(EXERCISE AIM): Copy the lines below word for word, beginning with the line that contains "Click the Facebook icon on second ranked item" and continuing through the line that contains "[x=346, y=374]". Leave the pictures out of your copy.

[Document and screenshot pointing records]
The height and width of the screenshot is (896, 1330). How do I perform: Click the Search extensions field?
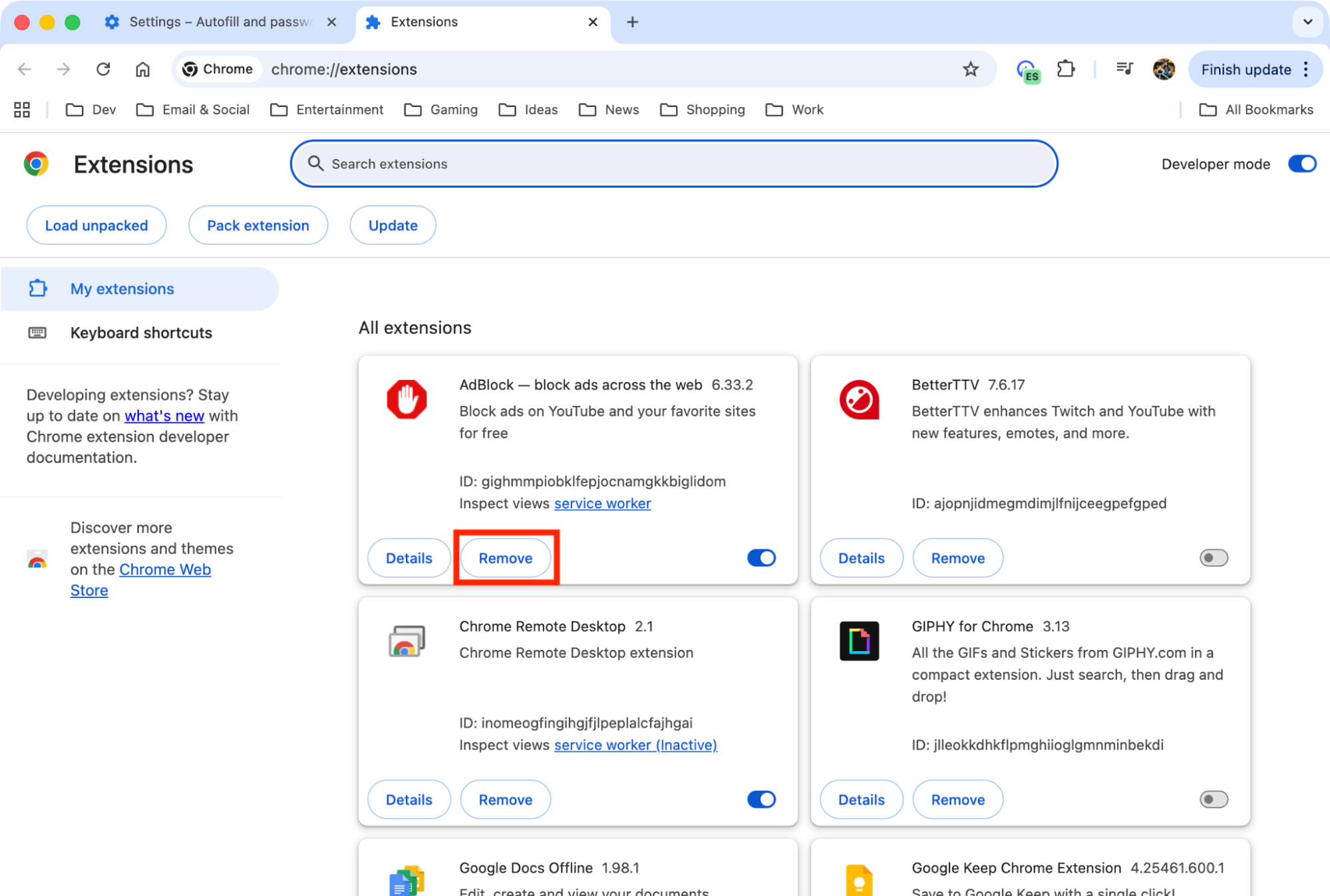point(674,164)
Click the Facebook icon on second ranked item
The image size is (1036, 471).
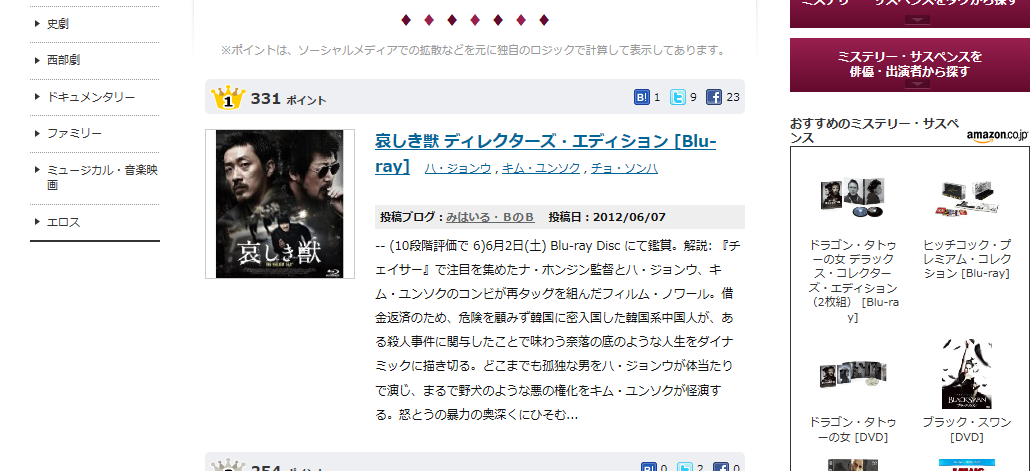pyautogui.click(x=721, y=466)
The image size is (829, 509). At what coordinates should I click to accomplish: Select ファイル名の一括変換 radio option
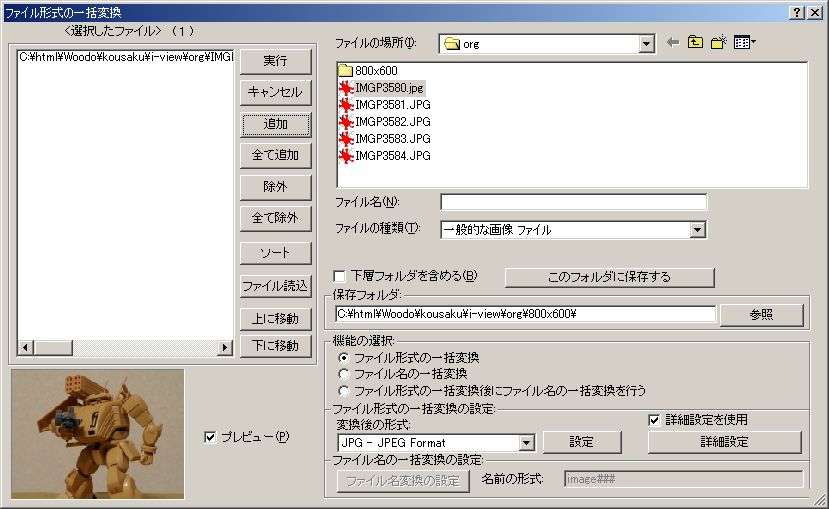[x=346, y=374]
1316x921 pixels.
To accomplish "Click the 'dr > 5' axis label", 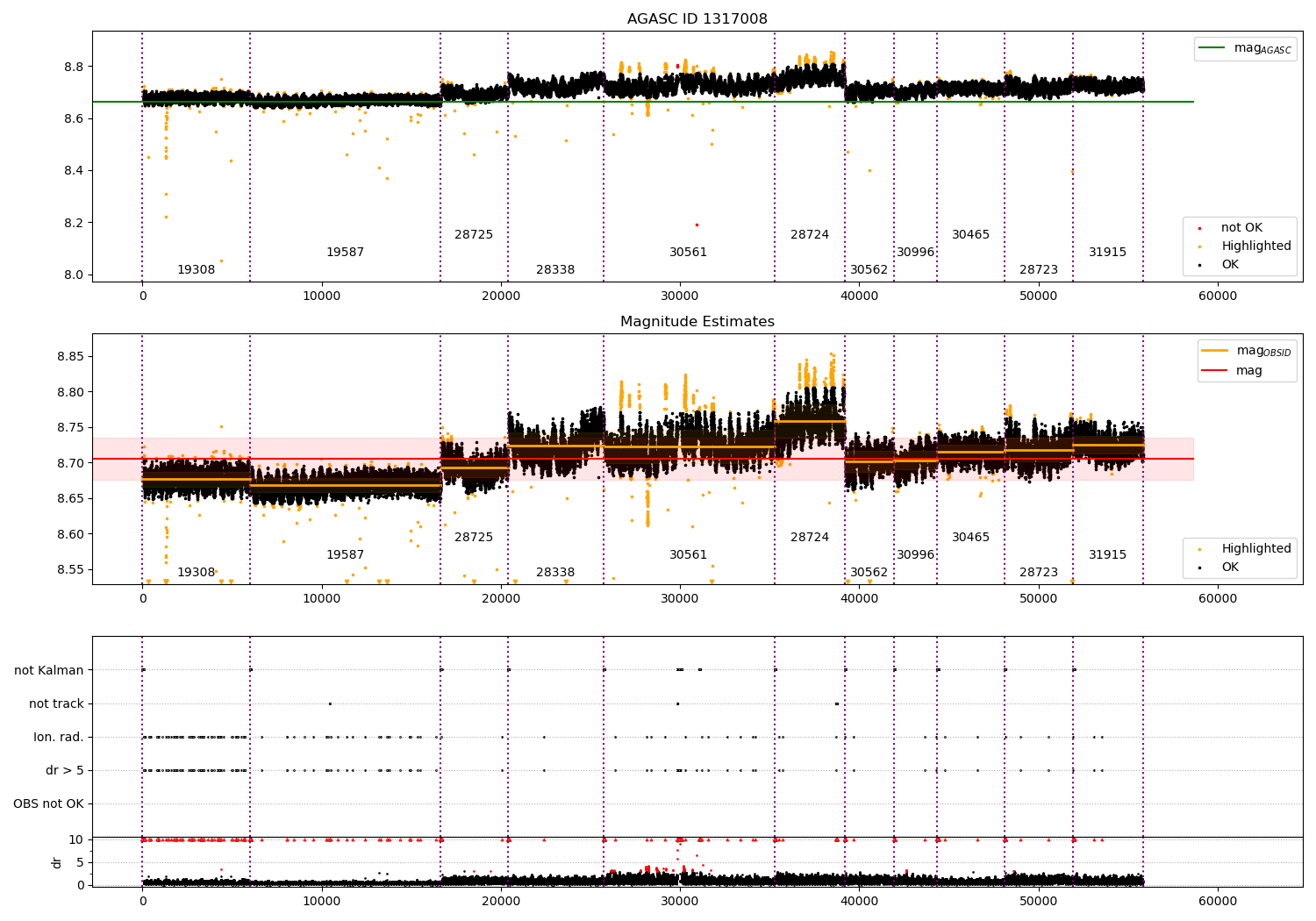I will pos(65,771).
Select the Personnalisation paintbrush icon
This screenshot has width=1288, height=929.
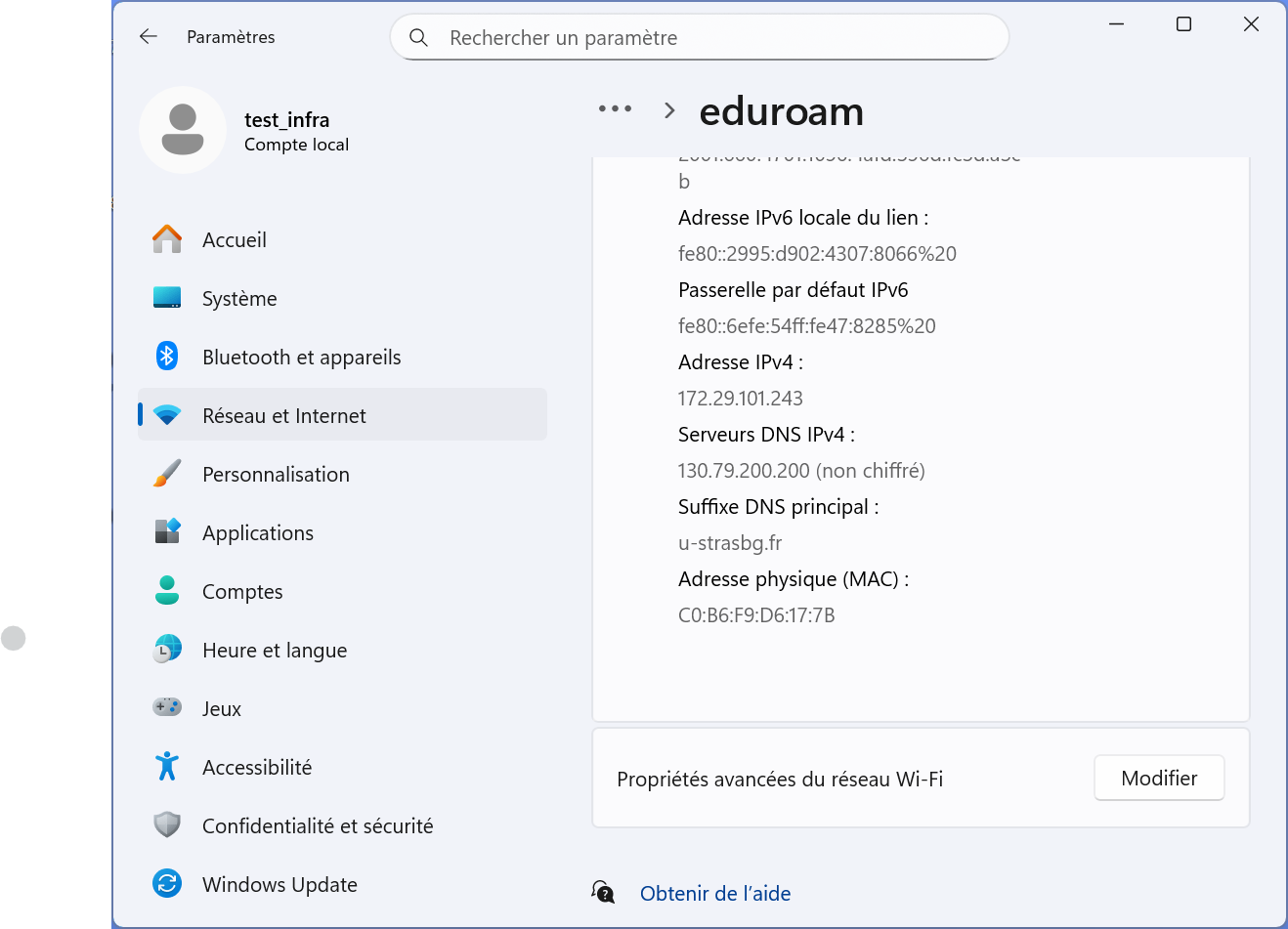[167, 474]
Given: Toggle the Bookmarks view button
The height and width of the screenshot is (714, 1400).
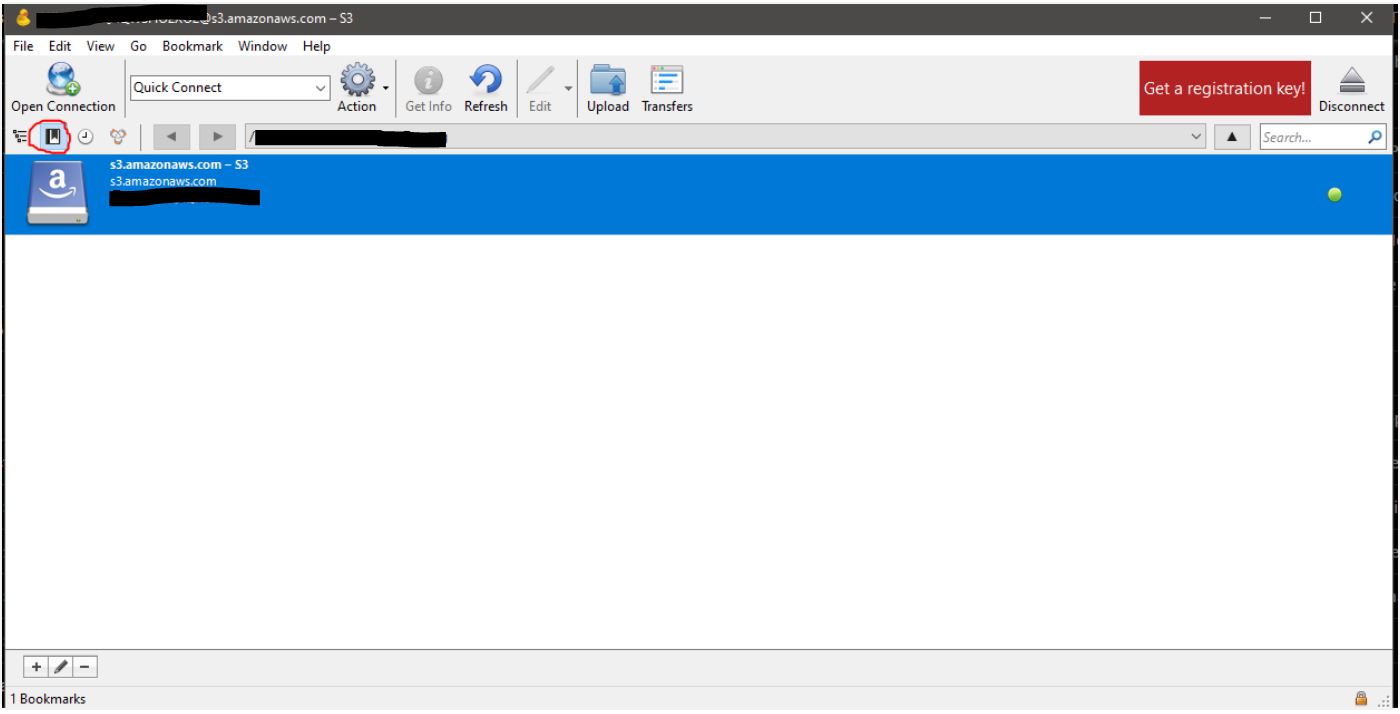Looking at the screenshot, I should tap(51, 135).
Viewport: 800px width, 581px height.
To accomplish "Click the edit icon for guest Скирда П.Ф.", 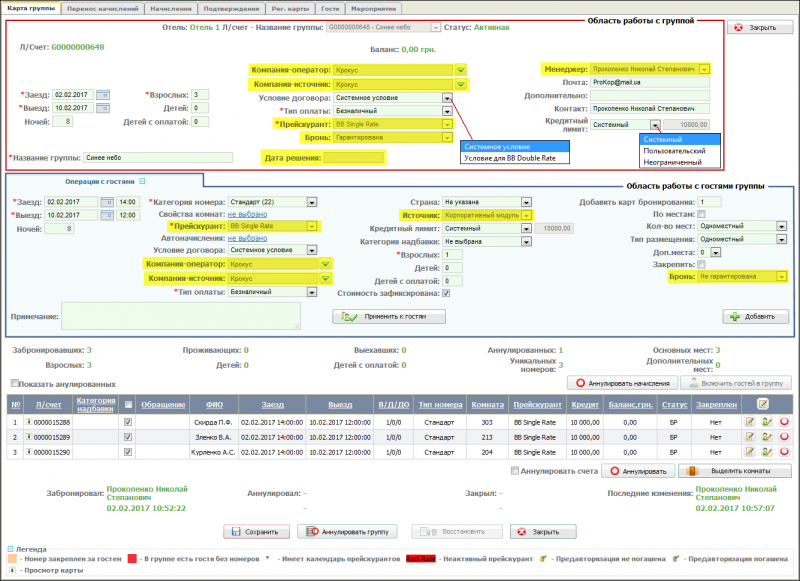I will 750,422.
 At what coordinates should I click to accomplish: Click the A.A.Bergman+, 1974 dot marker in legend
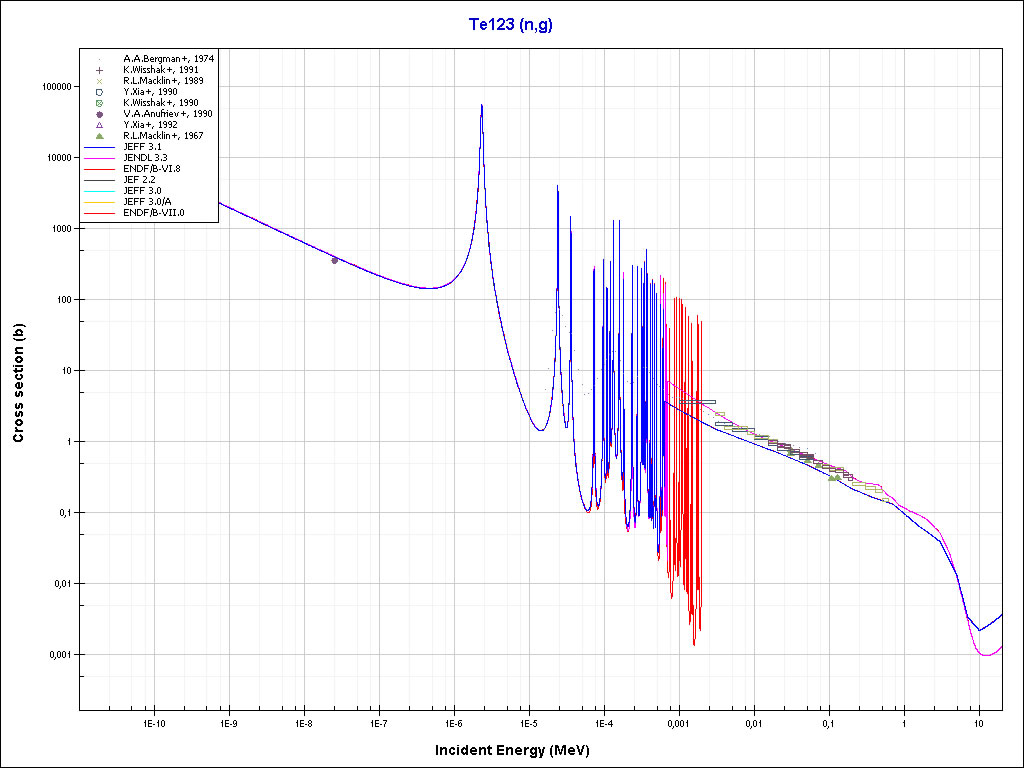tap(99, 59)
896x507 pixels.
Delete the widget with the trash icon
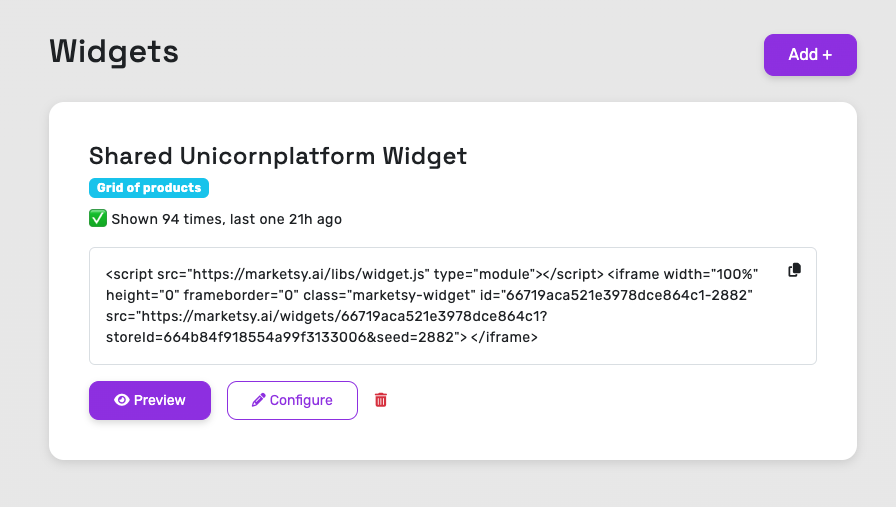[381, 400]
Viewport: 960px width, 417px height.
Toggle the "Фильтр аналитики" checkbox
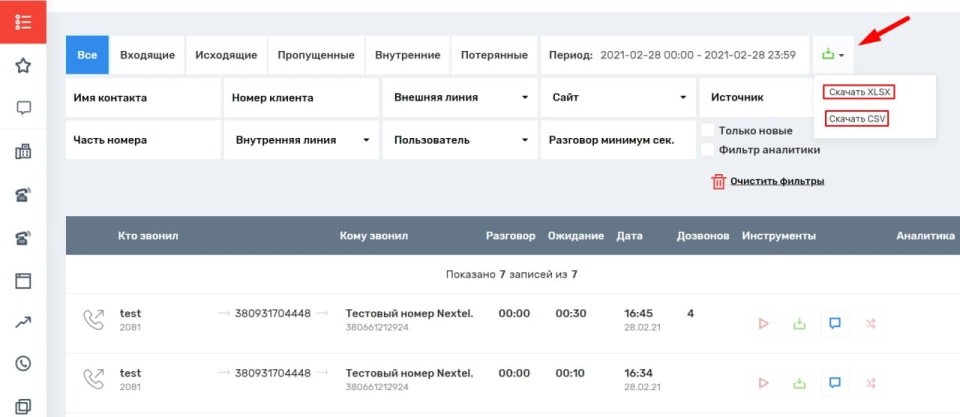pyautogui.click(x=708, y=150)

(ANSWER TO THE EXERCISE):
Click the Facebook icon on second ranked item
The image size is (1036, 471).
pyautogui.click(x=721, y=466)
The image size is (829, 509). At what coordinates should I click to accomplish: Select ファイル名の一括変換 radio option
[x=346, y=374]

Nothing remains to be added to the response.